== Dataset excerpts ==
--------------------------------------------------
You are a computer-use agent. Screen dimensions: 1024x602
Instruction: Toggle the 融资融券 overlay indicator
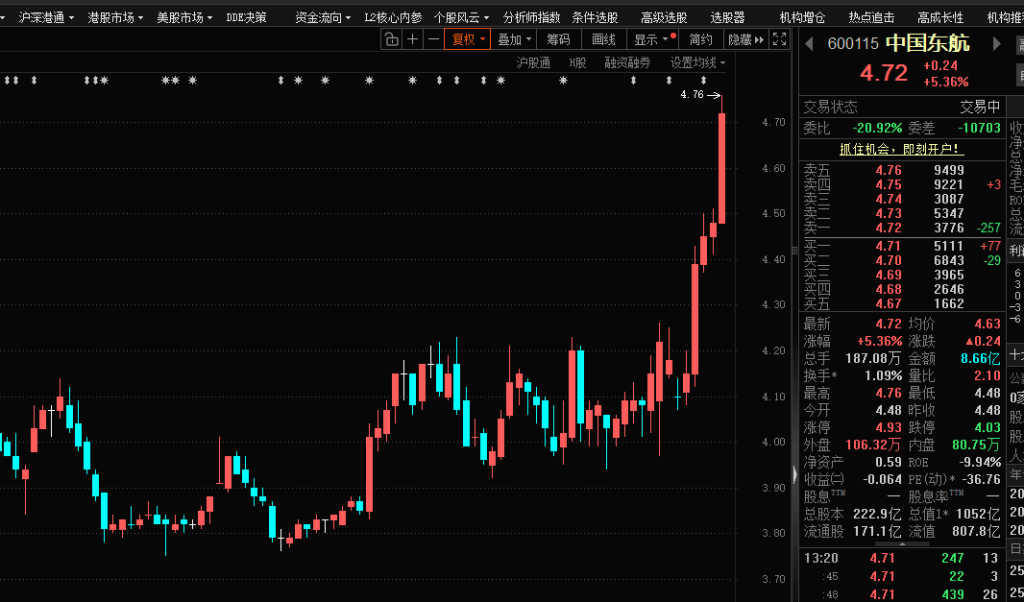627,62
--------------------------------------------------
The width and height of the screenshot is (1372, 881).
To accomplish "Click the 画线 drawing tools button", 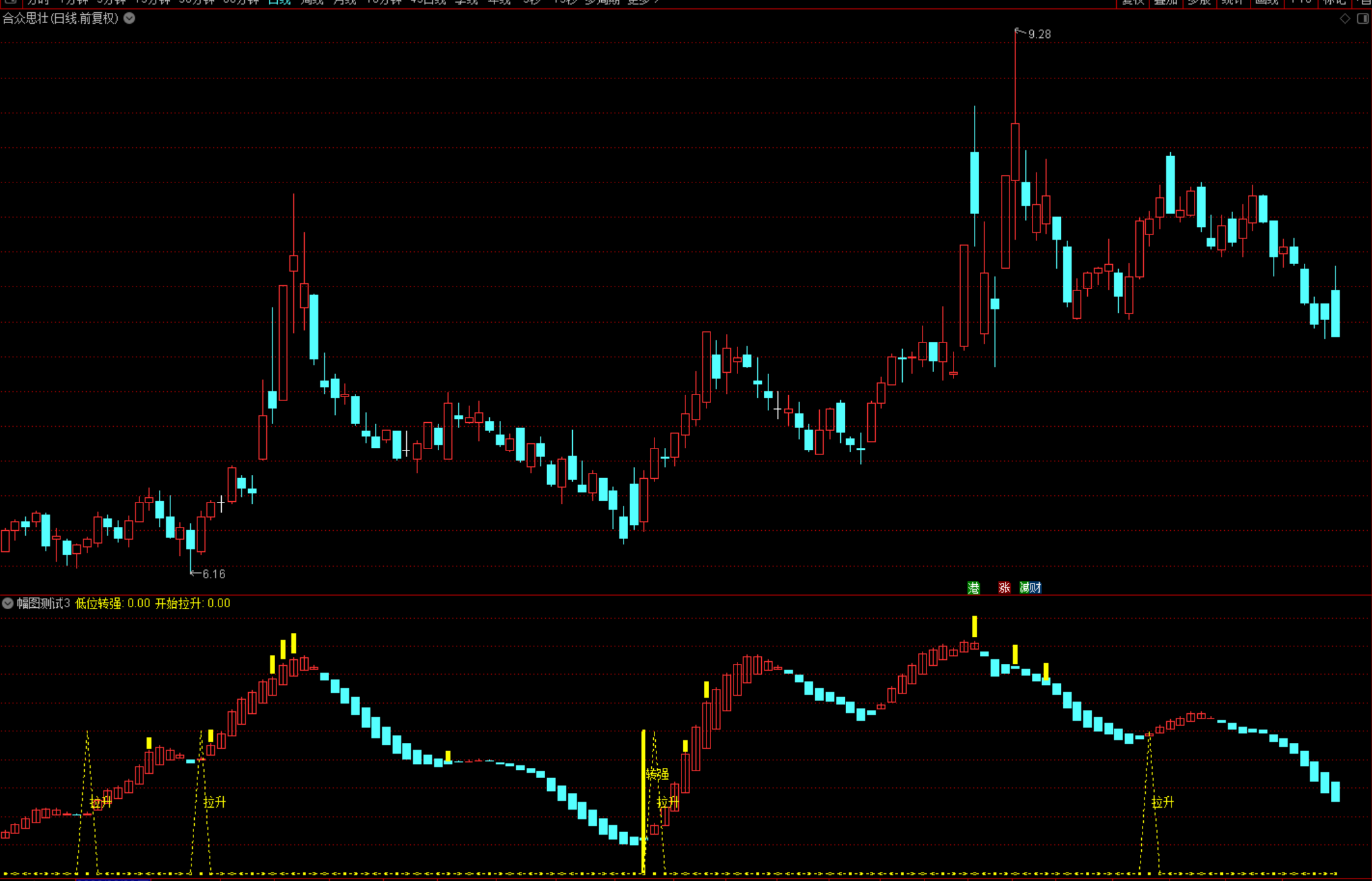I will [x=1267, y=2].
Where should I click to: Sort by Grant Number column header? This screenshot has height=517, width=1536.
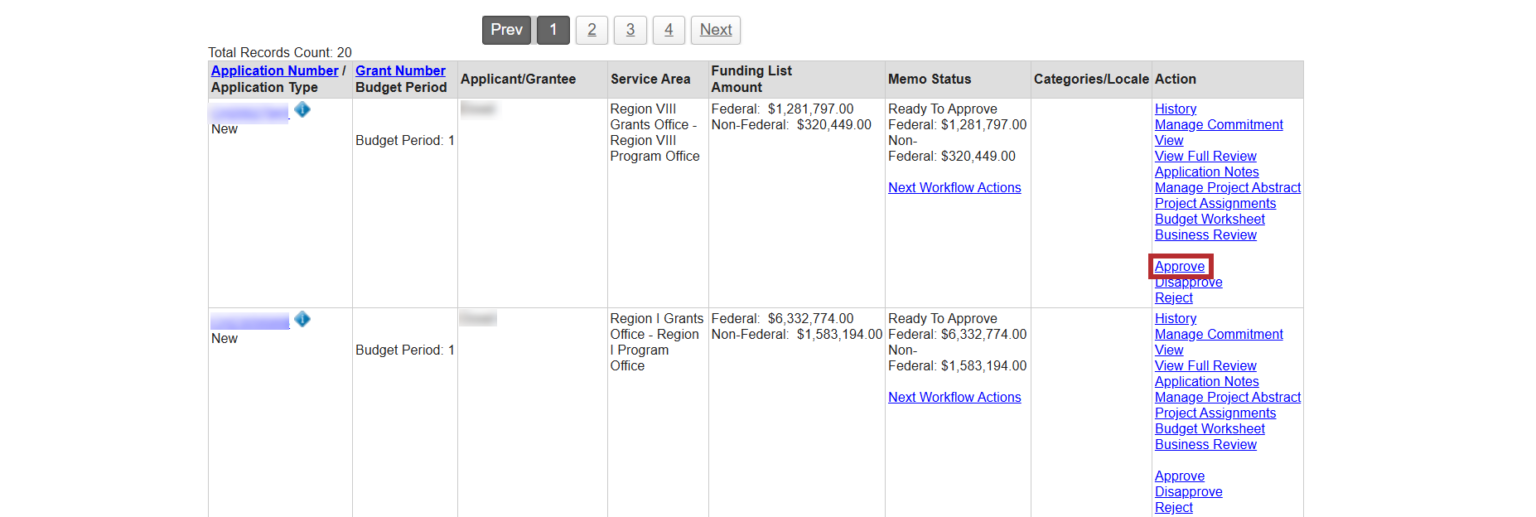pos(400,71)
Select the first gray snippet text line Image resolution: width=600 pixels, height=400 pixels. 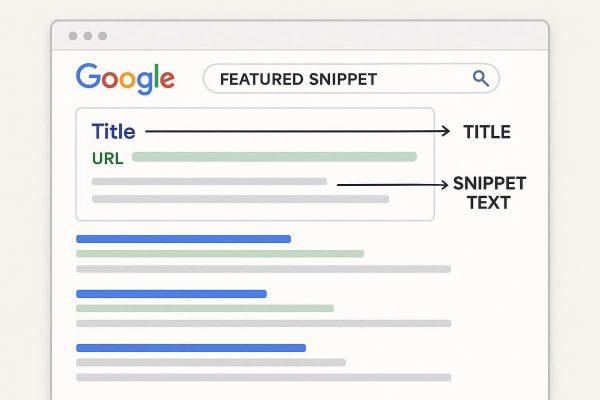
--------------------------------------------------
== Directive ==
Pick out each line of the listing above that contains the word "screenshot". Letter case must match.

== Worked answer ==
The width and height of the screenshot is (1372, 881).
Where should I click to: Sort by Grant Number column header? This screenshot has height=517, width=1536.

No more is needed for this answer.